◆ TASK BRIEF:
Repeat all the records, precisely as given.

===== DATA FOR ANALYSIS =====

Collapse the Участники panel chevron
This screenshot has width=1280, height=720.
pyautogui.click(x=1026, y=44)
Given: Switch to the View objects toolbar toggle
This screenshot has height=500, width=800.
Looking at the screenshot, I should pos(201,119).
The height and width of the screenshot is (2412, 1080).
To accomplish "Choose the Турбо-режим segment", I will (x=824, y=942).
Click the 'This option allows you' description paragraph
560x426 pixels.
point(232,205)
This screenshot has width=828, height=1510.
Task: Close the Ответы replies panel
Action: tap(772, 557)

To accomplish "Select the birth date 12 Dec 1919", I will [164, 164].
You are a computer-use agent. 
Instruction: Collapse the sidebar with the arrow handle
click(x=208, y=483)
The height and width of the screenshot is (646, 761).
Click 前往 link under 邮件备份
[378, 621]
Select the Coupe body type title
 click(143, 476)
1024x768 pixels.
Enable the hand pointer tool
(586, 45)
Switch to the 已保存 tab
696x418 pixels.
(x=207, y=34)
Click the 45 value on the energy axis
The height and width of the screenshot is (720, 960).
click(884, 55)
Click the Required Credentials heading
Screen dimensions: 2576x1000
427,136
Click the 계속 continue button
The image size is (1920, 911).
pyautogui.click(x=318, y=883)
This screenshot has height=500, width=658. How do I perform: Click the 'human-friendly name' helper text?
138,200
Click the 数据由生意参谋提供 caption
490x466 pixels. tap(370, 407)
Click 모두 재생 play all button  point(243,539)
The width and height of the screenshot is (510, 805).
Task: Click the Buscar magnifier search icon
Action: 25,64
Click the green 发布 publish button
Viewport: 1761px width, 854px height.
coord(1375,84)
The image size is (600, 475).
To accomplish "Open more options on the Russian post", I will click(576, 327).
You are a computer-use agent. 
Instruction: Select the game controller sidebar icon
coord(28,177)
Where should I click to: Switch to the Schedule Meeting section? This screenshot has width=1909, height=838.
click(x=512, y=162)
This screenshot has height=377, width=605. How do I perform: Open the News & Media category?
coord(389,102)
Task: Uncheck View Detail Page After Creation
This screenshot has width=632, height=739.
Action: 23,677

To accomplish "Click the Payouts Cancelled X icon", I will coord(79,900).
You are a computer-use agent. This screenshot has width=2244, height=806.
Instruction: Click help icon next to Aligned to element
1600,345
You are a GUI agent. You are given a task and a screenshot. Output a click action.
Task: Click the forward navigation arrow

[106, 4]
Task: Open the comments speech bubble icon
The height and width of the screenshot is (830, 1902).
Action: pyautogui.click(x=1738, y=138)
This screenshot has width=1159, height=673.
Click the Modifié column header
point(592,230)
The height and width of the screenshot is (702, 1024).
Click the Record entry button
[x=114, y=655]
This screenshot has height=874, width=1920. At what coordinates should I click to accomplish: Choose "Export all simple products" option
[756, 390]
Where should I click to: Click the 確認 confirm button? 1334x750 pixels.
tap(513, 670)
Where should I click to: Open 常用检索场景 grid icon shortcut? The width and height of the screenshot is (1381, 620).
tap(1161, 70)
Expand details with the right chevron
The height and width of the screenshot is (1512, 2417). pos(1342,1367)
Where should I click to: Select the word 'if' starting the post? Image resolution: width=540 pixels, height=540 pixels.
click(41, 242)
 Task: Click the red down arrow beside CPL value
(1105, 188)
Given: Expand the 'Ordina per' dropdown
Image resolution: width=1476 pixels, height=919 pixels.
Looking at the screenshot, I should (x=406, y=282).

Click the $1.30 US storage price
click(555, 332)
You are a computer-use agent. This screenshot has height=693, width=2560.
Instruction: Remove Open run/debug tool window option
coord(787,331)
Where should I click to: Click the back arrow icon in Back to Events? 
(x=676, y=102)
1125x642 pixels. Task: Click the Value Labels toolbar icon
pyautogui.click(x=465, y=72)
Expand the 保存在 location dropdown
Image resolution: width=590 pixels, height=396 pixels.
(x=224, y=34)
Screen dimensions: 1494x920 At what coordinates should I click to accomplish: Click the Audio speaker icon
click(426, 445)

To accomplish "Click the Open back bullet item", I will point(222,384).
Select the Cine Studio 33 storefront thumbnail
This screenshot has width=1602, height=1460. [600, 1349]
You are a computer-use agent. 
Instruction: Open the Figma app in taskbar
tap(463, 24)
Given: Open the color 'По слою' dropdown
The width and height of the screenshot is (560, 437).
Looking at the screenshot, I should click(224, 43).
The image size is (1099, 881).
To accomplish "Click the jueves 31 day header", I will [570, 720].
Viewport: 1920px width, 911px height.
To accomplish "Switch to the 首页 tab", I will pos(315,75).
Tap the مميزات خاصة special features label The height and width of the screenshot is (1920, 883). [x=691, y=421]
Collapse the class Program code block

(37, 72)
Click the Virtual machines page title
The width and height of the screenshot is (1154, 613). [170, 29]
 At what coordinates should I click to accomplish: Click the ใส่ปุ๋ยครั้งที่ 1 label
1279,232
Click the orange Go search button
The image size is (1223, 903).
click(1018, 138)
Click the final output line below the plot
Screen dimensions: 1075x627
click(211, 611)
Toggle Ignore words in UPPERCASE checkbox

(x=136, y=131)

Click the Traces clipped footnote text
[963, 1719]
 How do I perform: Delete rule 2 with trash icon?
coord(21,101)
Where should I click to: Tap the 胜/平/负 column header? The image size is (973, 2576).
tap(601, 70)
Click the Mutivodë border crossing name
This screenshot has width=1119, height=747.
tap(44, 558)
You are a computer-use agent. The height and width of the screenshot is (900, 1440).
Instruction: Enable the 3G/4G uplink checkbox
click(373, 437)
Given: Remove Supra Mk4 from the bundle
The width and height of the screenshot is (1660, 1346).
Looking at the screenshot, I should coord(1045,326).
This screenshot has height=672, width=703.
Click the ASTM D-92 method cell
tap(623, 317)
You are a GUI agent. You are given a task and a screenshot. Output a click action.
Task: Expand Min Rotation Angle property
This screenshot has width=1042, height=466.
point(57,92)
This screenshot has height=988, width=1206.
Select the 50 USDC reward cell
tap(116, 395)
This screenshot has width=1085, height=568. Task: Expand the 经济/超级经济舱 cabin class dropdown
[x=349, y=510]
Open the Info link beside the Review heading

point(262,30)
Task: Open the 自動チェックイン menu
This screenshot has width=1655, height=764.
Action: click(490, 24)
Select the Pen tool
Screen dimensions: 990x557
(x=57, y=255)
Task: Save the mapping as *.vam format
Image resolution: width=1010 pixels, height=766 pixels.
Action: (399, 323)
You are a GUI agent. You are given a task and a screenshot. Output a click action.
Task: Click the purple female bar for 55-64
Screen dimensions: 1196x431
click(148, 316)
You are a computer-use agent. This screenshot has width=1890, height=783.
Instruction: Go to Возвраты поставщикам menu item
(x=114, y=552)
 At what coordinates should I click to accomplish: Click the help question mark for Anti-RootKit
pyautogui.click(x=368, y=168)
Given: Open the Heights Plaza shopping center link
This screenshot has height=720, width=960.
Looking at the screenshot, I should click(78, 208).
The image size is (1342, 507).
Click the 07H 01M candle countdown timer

=====

◆ WRITTEN SOLUTION:
Collapse the Участники panel chevron
This screenshot has width=1280, height=720.
pyautogui.click(x=1026, y=44)
Given: Switch to the View objects toolbar toggle
This screenshot has height=500, width=800.
Looking at the screenshot, I should pos(201,119).
The height and width of the screenshot is (2412, 1080).
To accomplish "Choose the Турбо-режим segment", I will (x=824, y=942).
Click the 'This option allows you' description paragraph
560x426 pixels.
point(232,205)
This screenshot has width=828, height=1510.
Task: Close the Ответы replies panel
Action: tap(772, 557)

To accomplish "Select the birth date 12 Dec 1919", I will [164, 164].
You are a computer-use agent. 
Instruction: Collapse the sidebar with the arrow handle
click(x=208, y=483)
The height and width of the screenshot is (646, 761).
Click 前往 link under 邮件备份
[378, 621]
Select the Coupe body type title
 click(143, 476)
1024x768 pixels.
Enable the hand pointer tool
(586, 45)
Switch to the 已保存 tab
696x418 pixels.
(x=207, y=34)
Click the 45 value on the energy axis
The height and width of the screenshot is (720, 960).
click(884, 55)
Click the Required Credentials heading
Screen dimensions: 2576x1000
427,136
Click the 계속 continue button
The image size is (1920, 911).
pyautogui.click(x=318, y=883)
This screenshot has height=500, width=658. How do I perform: Click the 'human-friendly name' helper text?
138,200
Click the 数据由生意参谋提供 caption
490x466 pixels. tap(370, 407)
Click 모두 재생 play all button  point(243,539)
The width and height of the screenshot is (510, 805).
Task: Click the Buscar magnifier search icon
Action: 25,64
Click the green 发布 publish button
Viewport: 1761px width, 854px height.
coord(1375,84)
The image size is (600, 475).
To accomplish "Open more options on the Russian post", I will click(576, 327).
You are a computer-use agent. 
Instruction: Select the game controller sidebar icon
coord(28,177)
Where should I click to: Switch to the Schedule Meeting section? This screenshot has width=1909, height=838.
click(x=512, y=162)
This screenshot has height=377, width=605. How do I perform: Open the News & Media category?
coord(389,102)
Task: Uncheck View Detail Page After Creation
This screenshot has width=632, height=739.
Action: 23,677

To accomplish "Click the Payouts Cancelled X icon", I will coord(79,900).
You are a computer-use agent. This screenshot has width=2244, height=806.
Instruction: Click help icon next to Aligned to element
1600,345
You are a GUI agent. You are given a task and a screenshot. Output a click action.
Task: Click the forward navigation arrow

[106, 4]
Task: Open the comments speech bubble icon
The height and width of the screenshot is (830, 1902).
Action: pyautogui.click(x=1738, y=138)
This screenshot has width=1159, height=673.
Click the Modifié column header
point(592,230)
The height and width of the screenshot is (702, 1024).
Click the Record entry button
[x=114, y=655]
This screenshot has height=874, width=1920. At what coordinates should I click to accomplish: Choose "Export all simple products" option
[756, 390]
Where should I click to: Click the 確認 confirm button? 1334x750 pixels.
tap(513, 670)
Where should I click to: Open 常用检索场景 grid icon shortcut? The width and height of the screenshot is (1381, 620).
tap(1161, 70)
Expand details with the right chevron
The height and width of the screenshot is (1512, 2417). pos(1342,1367)
Where should I click to: Select the word 'if' starting the post? Image resolution: width=540 pixels, height=540 pixels.
click(41, 242)
 Task: Click the red down arrow beside CPL value
(1105, 188)
Given: Expand the 'Ordina per' dropdown
Image resolution: width=1476 pixels, height=919 pixels.
Looking at the screenshot, I should (x=406, y=282).

Click the $1.30 US storage price
click(555, 332)
You are a computer-use agent. This screenshot has height=693, width=2560.
Instruction: Remove Open run/debug tool window option
coord(787,331)
Where should I click to: Click the back arrow icon in Back to Events? 
(x=676, y=102)
1125x642 pixels. Task: Click the Value Labels toolbar icon
pyautogui.click(x=465, y=72)
Expand the 保存在 location dropdown
Image resolution: width=590 pixels, height=396 pixels.
(x=224, y=34)
Screen dimensions: 1494x920 At what coordinates should I click to accomplish: Click the Audio speaker icon
click(426, 445)

To accomplish "Click the Open back bullet item", I will point(222,384).
Select the Cine Studio 33 storefront thumbnail
This screenshot has width=1602, height=1460. [600, 1349]
You are a computer-use agent. 
Instruction: Open the Figma app in taskbar
tap(463, 24)
Given: Open the color 'По слою' dropdown
The width and height of the screenshot is (560, 437).
Looking at the screenshot, I should click(224, 43).
The image size is (1099, 881).
To accomplish "Click the jueves 31 day header", I will [570, 720].
Viewport: 1920px width, 911px height.
To accomplish "Switch to the 首页 tab", I will pos(315,75).
Tap the مميزات خاصة special features label The height and width of the screenshot is (1920, 883). [x=691, y=421]
Collapse the class Program code block

(37, 72)
Click the Virtual machines page title
The width and height of the screenshot is (1154, 613). [170, 29]
 At what coordinates should I click to accomplish: Click the ใส่ปุ๋ยครั้งที่ 1 label
1279,232
Click the orange Go search button
The image size is (1223, 903).
click(1018, 138)
Click the final output line below the plot
Screen dimensions: 1075x627
click(211, 611)
Toggle Ignore words in UPPERCASE checkbox

(x=136, y=131)

Click the Traces clipped footnote text
[963, 1719]
 How do I perform: Delete rule 2 with trash icon?
coord(21,101)
Where should I click to: Tap the 胜/平/负 column header? The image size is (973, 2576).
tap(601, 70)
Click the Mutivodë border crossing name
This screenshot has width=1119, height=747.
tap(44, 558)
You are a computer-use agent. The height and width of the screenshot is (900, 1440).
Instruction: Enable the 3G/4G uplink checkbox
click(373, 437)
Given: Remove Supra Mk4 from the bundle
The width and height of the screenshot is (1660, 1346).
Looking at the screenshot, I should coord(1045,326).
This screenshot has height=672, width=703.
Click the ASTM D-92 method cell
tap(623, 317)
You are a GUI agent. You are given a task and a screenshot. Output a click action.
Task: Expand Min Rotation Angle property
This screenshot has width=1042, height=466.
point(57,92)
This screenshot has height=988, width=1206.
Select the 50 USDC reward cell
tap(116, 395)
This screenshot has width=1085, height=568. Task: Expand the 经济/超级经济舱 cabin class dropdown
[x=349, y=510]
Open the Info link beside the Review heading

point(262,30)
Task: Open the 自動チェックイン menu
This screenshot has width=1655, height=764.
Action: click(490, 24)
Select the Pen tool
Screen dimensions: 990x557
(x=57, y=255)
Task: Save the mapping as *.vam format
Image resolution: width=1010 pixels, height=766 pixels.
Action: (399, 323)
You are a GUI agent. You are given a task and a screenshot. Output a click action.
Task: Click the purple female bar for 55-64
Screen dimensions: 1196x431
click(148, 316)
You are a computer-use agent. This screenshot has width=1890, height=783.
Instruction: Go to Возвраты поставщикам menu item
(x=114, y=552)
 At what coordinates should I click to accomplish: Click the help question mark for Anti-RootKit
pyautogui.click(x=368, y=168)
Given: Open the Heights Plaza shopping center link
This screenshot has height=720, width=960.
Looking at the screenshot, I should click(78, 208).
The image size is (1342, 507).
Click the 07H 01M candle countdown timer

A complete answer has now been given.